2. Bluttests, die Antikörper auf das Virus detektieren. Antikörper werden vom Körper gebildet, um das Virus abzuwehren. Ein solcher Test stellt fest, ob Antikörper vorhanden sind – genannt Sensitivität – oder ob keine Antikörper vorhanden sind – genannt Spezifität.
Über 20 verschiedene Test sind weltweit von nationalen Behörden zugelassen worden, listet die Johns Hopkins Universität auf. Über 40 sind für restriktiven Gebrauch und zur Forschung zugelassen, weitere sind in Entwicklung.
Nicht so genau, wie nötig
Die Autoren des Gastbeitrags weisen darauf hin, dass bis jetzt keiner dieser Tests wirklich genau sei und sichere Resultate liefere. RT-PCR-Test seien von ihrer Anlage her bereits limitiert. Der Prozess zum Erkennen des Virus erfordert eine Kettenreaktion, die mindestens 40 Mal wiederholt werden muss. Auch dann sei aber nicht sicher, ob damit überhaupt genug Genmaterial des Virus vorhanden sei. «Eine Folge davon ist, dass auch bei exakten und korrekt angewendeten Tests einige als negativ getestete Menschen in Wirklichkeit positiv sind», schreiben die Autoren. Diese Resultate heissen «falsch negativ». Eine Studie der Cleveland Clinic habe ergeben, dass fast 15 Prozent der Getesteten «falsch negativ» waren. Sie waren also infiziert, aber der Test hat es nicht erkannt. Auch eine chinesische Studie habe ähnliche Resultate ergeben. Ein in der Zeitschrift «Mayo Clinic Proceedings» erschienener Artikel warnt, dass sogar bei sogenannten hochgenauen Tests die Gefahr vor «falsch negativen» Resultaten signifikant sei. Das sei fatal, denn diese Menschen würden mit dem falschen Resultat zum Gesundheitsrisiko für andere.

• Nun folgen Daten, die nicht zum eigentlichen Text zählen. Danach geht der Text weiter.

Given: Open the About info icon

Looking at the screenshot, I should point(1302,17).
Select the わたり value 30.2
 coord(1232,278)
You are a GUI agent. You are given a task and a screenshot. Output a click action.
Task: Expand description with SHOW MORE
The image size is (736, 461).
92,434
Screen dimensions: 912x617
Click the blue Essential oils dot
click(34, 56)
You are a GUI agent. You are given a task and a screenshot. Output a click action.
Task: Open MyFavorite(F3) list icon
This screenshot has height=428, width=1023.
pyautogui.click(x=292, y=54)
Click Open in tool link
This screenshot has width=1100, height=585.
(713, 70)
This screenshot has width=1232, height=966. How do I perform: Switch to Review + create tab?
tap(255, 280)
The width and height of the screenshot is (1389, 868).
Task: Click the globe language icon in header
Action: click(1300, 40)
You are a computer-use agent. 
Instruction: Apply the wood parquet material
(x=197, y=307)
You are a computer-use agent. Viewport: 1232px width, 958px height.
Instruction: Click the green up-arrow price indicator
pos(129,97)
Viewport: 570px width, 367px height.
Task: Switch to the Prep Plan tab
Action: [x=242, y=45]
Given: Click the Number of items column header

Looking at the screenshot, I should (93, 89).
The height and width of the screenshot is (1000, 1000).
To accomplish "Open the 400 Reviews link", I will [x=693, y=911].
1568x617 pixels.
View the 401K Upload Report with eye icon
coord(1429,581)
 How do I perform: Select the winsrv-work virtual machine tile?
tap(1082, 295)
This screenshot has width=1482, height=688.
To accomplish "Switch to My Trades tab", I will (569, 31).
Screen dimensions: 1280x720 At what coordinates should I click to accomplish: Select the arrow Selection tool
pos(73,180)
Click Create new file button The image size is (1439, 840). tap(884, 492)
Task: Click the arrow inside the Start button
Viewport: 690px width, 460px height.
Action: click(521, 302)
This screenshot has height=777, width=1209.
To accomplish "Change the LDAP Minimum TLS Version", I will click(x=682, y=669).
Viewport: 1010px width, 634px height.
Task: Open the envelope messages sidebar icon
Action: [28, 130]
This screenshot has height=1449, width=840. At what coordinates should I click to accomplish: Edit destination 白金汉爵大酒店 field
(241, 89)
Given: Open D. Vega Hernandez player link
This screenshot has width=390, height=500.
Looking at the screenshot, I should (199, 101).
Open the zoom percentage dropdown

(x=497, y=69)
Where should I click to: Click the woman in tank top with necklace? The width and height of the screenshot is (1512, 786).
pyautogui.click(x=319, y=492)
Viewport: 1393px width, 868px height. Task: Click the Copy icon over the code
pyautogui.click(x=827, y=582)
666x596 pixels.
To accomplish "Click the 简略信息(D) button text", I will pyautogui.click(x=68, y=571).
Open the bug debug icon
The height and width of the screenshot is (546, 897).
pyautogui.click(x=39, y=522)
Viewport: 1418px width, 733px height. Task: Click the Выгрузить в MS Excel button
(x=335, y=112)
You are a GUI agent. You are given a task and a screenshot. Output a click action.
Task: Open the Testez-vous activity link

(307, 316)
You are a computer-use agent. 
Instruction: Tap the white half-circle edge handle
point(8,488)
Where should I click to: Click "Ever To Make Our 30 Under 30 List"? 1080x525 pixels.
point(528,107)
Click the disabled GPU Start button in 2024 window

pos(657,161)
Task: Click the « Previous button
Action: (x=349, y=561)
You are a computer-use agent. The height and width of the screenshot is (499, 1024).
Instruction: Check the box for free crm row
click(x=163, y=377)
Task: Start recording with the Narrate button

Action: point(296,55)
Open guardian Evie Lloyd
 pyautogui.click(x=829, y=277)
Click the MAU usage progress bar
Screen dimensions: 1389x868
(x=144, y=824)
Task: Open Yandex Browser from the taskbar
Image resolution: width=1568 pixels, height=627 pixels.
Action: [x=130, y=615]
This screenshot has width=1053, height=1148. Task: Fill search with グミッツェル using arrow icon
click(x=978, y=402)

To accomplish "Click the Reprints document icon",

Ähnliche Probleme gebe es mit den Bluttests: Auch der präziseste Antikörpertest könne nicht einfache ja-nein-Resultate liefern. «Es funktioniert nicht wie ein Lichtschalter, der an und aus schaltet, sondern eher wie eine Glühbirne, die durch einen Regler gedimmt wird», erklären Osterholm und Olshaker.
Die Genauigkeit für Sensitivität und Spezifität konkurrenzierten sich und führten zu falschen Ergebnissen.
Das heisst: Je vollständiger ein Test alle Infizierten erfasst (hohe Sensitivität), desto mehr Gesunde gibt er fälschlicherweise als Infizierte an (tiefe Spezifität).
Was Tests angehe, herrsche in den USA «Wildwest», beklagen die beiden Autoren. Mit überstürzten Zulassungen würden zu viele zugelassen, die nicht richtig überprüft worden seien. Es müssten die normalen Prüfstandards angewendet werden, fordern Osterholm und Olshaker.
«Schmerzliches Paradox»
Der Bevölkerung müsse klar gesagt werden, dass zurzeit noch viel zu wenig über das Virus bekannt sei und dass reines Testen nicht der Weisheit letzter Schluss sei. «Es heisst auch, dass wir ein schmerzvolles Paradox akzeptieren müssen: In der Hoffnung, die Pandemie unter Kontrolle zu haben, testen wir. Aber das Testen wird erst besser, wenn die Pandemie schlimmer wird», schreiben die Autoren. Noch lange würden viele Fragen unbeantwortet bleiben. Lösungen könnten nur mit internationaler Zusammenarbeit gefunden werden. Die ganze Welt brauche nun Tests und Reagenzen in riesigen Mengen. Die Versorgung könne so gar nicht sichergestellt werden. «Nur wenn Regierungen, Laboratorien, Forschung und Industrie zusammenarbeiten, finden wir hier eine Lösung», so Osterholm und Olshaker. Bis das gelungen sei, empfehlen sie eine altmodische, aber bewährte Methode anzuwenden: Das genaue Beobachten und Dokumentieren von Symptomen, die bei der Krankheit Covid-19 auftreten. «Mit der exakten Protokollierung aller auftretenden Symptome und einem permanenten Reporting kann das medizinische Personal so den lokalen Behörden Daten in die Hand geben, damit sie die Infektionsrate beobachten und darauf reagieren können.»